> _Work to complete_: Copy the listing starting at the line that contains "Click the Mots de passe row chevron" and ending at the line that contains "coord(957,68)", switching "bullet" to "dot" and leaving everything else unchanged.

> _Excerpted data_:

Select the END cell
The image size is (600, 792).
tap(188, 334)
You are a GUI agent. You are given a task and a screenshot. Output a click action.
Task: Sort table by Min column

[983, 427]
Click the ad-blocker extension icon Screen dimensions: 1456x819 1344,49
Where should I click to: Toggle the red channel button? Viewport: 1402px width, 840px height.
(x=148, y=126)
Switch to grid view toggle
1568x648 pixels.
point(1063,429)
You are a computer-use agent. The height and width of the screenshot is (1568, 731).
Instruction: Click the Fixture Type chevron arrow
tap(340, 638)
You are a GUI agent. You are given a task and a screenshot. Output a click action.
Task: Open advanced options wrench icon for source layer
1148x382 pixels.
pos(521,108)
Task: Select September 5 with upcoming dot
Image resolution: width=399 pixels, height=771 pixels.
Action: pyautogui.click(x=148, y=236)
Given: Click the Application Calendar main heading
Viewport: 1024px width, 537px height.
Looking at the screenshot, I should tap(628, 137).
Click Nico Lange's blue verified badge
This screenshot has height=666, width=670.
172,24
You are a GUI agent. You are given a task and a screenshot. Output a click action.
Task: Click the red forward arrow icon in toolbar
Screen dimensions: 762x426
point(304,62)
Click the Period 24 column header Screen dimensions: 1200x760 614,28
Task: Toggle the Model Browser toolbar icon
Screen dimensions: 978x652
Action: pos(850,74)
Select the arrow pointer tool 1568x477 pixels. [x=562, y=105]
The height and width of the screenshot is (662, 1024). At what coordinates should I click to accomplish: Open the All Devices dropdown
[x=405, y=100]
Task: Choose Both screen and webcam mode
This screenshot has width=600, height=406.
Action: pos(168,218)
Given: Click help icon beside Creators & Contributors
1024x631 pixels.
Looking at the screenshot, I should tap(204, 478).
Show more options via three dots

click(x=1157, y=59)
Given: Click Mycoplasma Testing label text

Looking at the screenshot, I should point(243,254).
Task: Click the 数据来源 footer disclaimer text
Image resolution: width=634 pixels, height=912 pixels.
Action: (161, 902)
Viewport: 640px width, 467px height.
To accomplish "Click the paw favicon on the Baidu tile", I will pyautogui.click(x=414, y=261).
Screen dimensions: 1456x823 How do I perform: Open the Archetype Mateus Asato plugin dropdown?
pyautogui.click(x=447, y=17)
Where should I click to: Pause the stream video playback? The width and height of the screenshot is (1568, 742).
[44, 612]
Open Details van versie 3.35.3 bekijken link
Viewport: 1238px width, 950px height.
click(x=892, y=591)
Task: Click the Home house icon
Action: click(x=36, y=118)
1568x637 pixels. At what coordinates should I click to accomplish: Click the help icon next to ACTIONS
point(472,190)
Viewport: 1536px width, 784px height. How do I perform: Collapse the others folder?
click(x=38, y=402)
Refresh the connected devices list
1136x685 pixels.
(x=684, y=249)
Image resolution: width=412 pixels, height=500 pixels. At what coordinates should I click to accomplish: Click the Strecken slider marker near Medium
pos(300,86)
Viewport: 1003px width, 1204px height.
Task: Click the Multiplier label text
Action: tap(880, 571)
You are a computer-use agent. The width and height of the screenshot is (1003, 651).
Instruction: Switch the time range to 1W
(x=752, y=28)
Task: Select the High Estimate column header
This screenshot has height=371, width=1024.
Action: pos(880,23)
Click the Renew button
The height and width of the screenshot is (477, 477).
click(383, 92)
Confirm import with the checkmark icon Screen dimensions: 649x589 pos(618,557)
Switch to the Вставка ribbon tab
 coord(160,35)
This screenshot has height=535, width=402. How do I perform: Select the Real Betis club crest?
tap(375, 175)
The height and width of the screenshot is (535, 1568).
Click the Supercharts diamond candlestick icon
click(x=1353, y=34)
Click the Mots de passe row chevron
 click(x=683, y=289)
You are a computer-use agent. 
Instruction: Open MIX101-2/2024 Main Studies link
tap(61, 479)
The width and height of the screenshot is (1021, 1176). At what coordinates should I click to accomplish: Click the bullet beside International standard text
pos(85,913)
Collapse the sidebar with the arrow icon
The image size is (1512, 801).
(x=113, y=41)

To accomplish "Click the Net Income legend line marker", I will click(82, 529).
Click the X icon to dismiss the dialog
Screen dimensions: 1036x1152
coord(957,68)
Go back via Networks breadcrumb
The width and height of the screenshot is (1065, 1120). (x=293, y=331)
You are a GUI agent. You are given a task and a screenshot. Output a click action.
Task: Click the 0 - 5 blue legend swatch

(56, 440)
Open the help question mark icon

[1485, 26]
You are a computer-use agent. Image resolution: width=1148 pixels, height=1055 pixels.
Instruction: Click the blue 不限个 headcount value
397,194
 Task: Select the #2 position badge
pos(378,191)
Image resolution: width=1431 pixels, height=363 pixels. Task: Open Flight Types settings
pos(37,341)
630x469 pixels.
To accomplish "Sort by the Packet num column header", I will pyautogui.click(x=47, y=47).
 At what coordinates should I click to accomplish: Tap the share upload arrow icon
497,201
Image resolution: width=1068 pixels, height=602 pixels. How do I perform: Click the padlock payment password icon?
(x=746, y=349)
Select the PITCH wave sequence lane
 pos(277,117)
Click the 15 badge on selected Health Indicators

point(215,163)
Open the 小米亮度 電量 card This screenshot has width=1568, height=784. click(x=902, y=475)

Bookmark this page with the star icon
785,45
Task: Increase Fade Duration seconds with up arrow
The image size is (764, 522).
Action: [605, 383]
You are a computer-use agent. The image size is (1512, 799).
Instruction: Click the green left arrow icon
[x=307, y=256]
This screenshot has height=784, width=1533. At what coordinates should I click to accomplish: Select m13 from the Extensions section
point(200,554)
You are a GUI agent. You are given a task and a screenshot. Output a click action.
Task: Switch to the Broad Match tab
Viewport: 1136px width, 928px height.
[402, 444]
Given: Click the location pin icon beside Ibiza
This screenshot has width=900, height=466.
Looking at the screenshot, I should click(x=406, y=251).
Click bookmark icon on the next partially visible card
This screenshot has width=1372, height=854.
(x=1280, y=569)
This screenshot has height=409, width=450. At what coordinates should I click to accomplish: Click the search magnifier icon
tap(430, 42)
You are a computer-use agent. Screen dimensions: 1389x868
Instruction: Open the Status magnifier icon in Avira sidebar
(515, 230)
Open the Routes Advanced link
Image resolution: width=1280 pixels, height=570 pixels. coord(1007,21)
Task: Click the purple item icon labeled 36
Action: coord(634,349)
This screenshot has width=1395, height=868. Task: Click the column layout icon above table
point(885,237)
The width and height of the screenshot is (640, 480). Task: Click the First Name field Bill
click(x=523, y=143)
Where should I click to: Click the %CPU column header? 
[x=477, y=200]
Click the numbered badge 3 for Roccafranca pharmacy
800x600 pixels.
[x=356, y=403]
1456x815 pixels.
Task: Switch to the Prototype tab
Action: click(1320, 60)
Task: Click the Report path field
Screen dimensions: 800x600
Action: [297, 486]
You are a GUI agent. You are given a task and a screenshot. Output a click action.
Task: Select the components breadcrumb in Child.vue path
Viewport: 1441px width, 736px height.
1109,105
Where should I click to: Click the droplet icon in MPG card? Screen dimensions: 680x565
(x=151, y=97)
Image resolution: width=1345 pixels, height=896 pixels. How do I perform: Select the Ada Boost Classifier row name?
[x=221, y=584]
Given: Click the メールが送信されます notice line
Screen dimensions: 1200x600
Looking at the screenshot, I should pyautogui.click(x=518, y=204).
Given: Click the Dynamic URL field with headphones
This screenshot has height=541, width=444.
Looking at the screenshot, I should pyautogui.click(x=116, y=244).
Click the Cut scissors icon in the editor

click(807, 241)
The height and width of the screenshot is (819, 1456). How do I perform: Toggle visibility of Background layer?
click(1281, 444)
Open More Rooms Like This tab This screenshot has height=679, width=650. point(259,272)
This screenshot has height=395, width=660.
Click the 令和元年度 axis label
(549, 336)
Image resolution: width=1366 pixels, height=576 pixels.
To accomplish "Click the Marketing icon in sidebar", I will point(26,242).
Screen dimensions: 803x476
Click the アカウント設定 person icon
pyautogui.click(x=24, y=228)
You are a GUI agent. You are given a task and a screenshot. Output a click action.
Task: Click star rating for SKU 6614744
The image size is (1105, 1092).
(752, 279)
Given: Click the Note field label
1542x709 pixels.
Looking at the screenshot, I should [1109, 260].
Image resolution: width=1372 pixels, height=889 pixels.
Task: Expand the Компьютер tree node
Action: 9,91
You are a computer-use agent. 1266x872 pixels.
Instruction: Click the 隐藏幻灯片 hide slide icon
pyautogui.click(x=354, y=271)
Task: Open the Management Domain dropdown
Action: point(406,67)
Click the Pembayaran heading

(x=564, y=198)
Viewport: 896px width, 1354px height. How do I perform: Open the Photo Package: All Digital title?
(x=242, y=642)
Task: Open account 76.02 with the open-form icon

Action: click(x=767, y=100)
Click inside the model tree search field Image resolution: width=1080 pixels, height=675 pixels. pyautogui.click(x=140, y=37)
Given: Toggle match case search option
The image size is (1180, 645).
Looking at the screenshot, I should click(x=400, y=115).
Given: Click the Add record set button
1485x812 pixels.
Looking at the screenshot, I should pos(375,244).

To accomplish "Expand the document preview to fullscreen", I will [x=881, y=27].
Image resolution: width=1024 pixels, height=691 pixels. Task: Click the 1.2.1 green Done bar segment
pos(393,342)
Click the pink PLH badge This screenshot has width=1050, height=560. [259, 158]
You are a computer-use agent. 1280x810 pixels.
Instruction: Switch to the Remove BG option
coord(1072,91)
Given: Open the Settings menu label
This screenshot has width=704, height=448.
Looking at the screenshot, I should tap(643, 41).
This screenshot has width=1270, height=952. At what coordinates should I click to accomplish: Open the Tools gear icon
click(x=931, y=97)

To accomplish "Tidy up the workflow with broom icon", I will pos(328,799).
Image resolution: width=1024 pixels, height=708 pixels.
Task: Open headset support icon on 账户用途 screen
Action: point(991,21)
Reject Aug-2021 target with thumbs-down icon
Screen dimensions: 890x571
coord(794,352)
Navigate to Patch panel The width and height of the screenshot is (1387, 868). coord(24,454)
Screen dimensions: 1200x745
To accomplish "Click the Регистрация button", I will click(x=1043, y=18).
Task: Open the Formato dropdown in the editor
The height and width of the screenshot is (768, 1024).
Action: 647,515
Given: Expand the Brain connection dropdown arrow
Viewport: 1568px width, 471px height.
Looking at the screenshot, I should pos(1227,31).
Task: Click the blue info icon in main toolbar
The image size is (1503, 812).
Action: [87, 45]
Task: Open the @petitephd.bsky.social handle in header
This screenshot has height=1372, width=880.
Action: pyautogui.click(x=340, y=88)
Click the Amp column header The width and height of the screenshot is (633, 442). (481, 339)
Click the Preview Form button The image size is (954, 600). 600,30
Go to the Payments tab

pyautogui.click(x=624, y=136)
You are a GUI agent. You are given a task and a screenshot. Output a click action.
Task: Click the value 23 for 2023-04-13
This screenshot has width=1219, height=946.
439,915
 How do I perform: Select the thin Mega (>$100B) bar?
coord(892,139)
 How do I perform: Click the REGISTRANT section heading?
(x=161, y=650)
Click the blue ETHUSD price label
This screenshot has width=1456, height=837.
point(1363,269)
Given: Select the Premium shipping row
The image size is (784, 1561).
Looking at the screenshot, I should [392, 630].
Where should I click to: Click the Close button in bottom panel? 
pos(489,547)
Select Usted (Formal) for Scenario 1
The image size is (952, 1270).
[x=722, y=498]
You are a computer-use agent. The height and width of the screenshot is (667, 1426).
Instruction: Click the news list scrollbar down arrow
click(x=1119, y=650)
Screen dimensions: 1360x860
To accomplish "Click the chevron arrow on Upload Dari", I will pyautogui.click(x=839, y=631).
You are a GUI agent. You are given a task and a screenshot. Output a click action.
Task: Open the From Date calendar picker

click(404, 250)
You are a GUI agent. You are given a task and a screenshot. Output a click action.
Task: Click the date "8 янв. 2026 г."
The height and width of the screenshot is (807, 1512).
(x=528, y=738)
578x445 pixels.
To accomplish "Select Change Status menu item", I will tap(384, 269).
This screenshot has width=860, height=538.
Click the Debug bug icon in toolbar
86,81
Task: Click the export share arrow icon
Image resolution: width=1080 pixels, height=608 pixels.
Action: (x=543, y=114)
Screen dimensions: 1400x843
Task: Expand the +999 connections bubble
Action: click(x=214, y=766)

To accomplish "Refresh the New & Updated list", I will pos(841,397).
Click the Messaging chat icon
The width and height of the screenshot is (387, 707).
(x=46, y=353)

> _Output_:
Click the Mots de passe row chevron
 click(x=683, y=289)
You are a computer-use agent. 
Instruction: Open MIX101-2/2024 Main Studies link
tap(61, 479)
The width and height of the screenshot is (1021, 1176). At what coordinates should I click to accomplish: Click the dot beside International standard text
pos(85,913)
Collapse the sidebar with the arrow icon
The image size is (1512, 801).
(x=113, y=41)

To accomplish "Click the Net Income legend line marker", I will click(82, 529).
Click the X icon to dismiss the dialog
Screen dimensions: 1036x1152
coord(957,68)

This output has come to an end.